Selected extract
====

Does that mean you need to log into every firewall every day and check the security logs? NO! Well, you can do that if you like, but that is very resource-intensive. Security automation tools make this task much easier.
Implementing a security automation tool like FortiSIEM allows you to ingest logs from each of your medical device network segments, as well as from PACS servers, from the modalities and devices themselves if supported, and from probes on the network if you wish. The SIEM product can monitor traffic over time and allow you to build a benchmark of normal services. You can then set alarms and alerts notifying you of suspicious traffic. If your firewalls support packet inspection, they can notify your SIEM service of unusual activity or malware targeting your medical devices. You can have multiple dashboards for different people. For example, biomed can have a dashboard showing alarms, alerts, and traffic flows on the affected network segments but can be restricted to view-only mode. Your network engineering and security operations staff can have more detailed views into potential alarms and anomalies, and have the ability to modify rules, test traffic, route traffic to a sandbox environment. Your radiology or lab manager can have a dashboard showing traffic flows so they can verify increased traffic loads with increased patient loads.
What if I don’t have the manpower to monitor this traffic?
That is where a company such as SageNet comes in. We monitor traffic for hundreds of customers and over 200,000 network connections. We can monitor your traffic, investigate suspicious traffic, and notify your security team of unusual behavior that needs investigation. Our SIEM-as-a-service offering will handle the complexities and 24/7 monitoring needed to ensure your devices stay safe and secure.
How can I determine if my CT has been hacked?
Your CT (or medical device vendor) should offer tools to scan your device for malware. However, this may not always catch intrusions, especially attacks on zero-day unknown bugs in the operating system. Another way is to do packet capture and decodes of the traffic going into and out of the CT.

====

Your tasks
**A)** Reproduce word for word the stretch of the medical device security passage from "Your CT (or" through "out of the CT.".
**B)** Extend the medical device security passage by writing what comes after its final sentence.

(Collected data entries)
====

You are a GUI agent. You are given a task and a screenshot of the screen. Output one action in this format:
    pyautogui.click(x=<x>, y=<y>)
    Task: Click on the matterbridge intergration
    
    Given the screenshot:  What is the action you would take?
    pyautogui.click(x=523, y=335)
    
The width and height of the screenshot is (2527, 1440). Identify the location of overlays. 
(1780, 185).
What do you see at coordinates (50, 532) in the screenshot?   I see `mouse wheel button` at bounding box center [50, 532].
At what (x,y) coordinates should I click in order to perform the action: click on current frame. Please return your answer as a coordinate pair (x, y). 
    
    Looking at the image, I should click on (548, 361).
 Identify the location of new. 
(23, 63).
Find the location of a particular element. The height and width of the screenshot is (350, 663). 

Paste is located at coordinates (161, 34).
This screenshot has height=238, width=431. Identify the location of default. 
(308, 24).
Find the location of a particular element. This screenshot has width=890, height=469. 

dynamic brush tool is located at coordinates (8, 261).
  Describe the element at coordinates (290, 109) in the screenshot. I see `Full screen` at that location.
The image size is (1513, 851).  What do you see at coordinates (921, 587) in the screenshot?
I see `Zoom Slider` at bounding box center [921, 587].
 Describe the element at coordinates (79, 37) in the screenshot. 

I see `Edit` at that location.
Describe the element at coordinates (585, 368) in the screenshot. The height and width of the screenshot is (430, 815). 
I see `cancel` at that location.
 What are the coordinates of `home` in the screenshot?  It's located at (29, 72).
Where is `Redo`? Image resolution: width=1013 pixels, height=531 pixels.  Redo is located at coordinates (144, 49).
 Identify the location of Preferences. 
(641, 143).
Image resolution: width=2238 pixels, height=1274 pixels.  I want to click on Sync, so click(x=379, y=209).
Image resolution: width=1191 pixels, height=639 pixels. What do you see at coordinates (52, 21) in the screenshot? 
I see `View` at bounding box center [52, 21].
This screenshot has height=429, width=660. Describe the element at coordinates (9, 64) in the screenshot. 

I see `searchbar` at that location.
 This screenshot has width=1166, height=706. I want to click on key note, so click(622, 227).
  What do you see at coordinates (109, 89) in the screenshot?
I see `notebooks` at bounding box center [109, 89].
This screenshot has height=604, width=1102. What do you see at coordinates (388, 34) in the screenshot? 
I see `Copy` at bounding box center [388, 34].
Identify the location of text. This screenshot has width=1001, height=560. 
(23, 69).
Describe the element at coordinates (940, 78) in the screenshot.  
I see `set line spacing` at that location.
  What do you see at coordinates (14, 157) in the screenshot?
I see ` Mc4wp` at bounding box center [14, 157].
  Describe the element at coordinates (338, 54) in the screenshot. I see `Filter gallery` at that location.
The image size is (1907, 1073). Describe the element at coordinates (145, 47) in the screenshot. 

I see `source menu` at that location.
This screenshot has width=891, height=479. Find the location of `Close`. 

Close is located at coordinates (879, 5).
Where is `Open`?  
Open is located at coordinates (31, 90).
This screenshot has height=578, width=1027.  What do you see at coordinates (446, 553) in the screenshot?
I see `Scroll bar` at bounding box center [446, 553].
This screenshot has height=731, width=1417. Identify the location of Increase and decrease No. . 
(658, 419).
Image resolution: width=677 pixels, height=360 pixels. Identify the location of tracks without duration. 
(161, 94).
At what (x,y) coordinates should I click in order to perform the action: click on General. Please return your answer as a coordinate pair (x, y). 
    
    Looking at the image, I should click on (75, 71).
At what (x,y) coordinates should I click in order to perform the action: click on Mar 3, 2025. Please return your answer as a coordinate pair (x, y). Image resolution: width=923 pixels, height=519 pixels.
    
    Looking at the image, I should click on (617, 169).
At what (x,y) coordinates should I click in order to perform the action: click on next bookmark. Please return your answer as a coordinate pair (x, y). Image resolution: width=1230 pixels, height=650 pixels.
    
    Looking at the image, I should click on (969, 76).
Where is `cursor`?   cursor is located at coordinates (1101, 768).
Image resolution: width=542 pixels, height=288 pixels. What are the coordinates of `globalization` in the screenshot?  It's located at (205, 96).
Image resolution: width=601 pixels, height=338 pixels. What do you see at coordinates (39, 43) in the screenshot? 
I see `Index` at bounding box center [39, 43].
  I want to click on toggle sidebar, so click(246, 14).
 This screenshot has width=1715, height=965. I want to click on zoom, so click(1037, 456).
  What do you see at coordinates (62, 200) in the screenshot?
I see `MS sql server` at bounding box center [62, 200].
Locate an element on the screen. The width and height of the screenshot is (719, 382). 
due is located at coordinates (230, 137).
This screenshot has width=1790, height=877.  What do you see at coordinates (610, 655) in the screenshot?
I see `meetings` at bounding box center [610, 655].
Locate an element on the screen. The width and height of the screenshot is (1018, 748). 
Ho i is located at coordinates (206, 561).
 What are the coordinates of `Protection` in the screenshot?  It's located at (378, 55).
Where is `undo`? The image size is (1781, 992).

====

Answer section
**A)**
Your CT (or medical device vendor) should offer tools to scan your device for malware. However, this may not always catch intrusions, especially attacks on zero-day unknown bugs in the operating system. Another way is to do packet capture and decodes of the traffic going into and out of the CT.

**B)**
First you will want to look for unusual data flows. This is fairly simple to do and your existing engineers should be able to determine if traffic is going to valid devices on your network. They will know the IP address of your PACS, RIS, film printer, and other devices and if they see unusual traffic outbound for public IP addresses, or devices on your network that your CT should not be communicating with, they can further drill down into the issue, talk to the manufacturer, and determine if the traffic is normal.
In addition to looking at packet flow, you can look for unusual DNS queries, ICMP traffic, or encrypted traffic traveling to other devices. If your CT is regularly querying your DNS server for outside addresses, this can be a clue to unauthorized traffic. If your CT is sending encrypted packets anywhere, you will want to contact your vendor to determine if this is normal traffic flow.
An experienced engineer with an understanding of medical device workflow can decode the packets and determine if the data being transmitted is valid or may contain malware. This takes advanced knowledge and is normally not done by many hospital network engineers, who are more general in nature.